Go Set a Watchman
Go Set a Watchman, Harper Lee’s newly discovered piece, is a treat. It started so slowly that I was fearful those critics who said it should never have been published were right. Once past my expectation that it would be another courthouse drama, aka To Kill A Mockingbird, I was completely sucked in. This new book is a period piece that focuses on a young woman’s relationship with her father – a young woman who has idolized her father so thoroughly that she is unable to form an identity separate from his. Go Set A Watchman describes her very necessary, very healthy separation from him.
Early critics have been fixated on the issue of Atticus being racist. I saw him more as a product of time and place and, even more important, as a man who encouraged his daughter to disagree with him and to fight for her beliefs. The climactic discussions between Jean Louise and Atticus, and then between Jean Louise and her Uncle Jack, are remarkable. They are also timely, given recent issues with the Confederate flag.
I can’t imagine that those who actually do read this book cover-to-cover will find that it tarnishes To Kill A Mockingbird. In its own way, To Set A Watchman is every bit as brilliant.
BTW, and I’m sorry, but I have to make this analogy, I watched the first episode of “I Am Cait” last night.
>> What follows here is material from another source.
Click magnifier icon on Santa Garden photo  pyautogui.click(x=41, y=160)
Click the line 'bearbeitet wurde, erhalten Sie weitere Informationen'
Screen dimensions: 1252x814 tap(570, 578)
It was very touching at times and certainly convinced me that Caitlyn Jenner has wanted to be female since childhood. Was it riveting TV? Would it have ever seen the light of day without the Kardashian connection? Perhaps not.
Likewise, would Go Set A Watchman have ever been published without the To Kill A Mockingbird connection? Perhaps not. Like “I Am Cait,” though, there is enough to appreciate in it – more for some people, less for others – to warrant its showing. Lord knows, both are more substantial than some of the fare out there.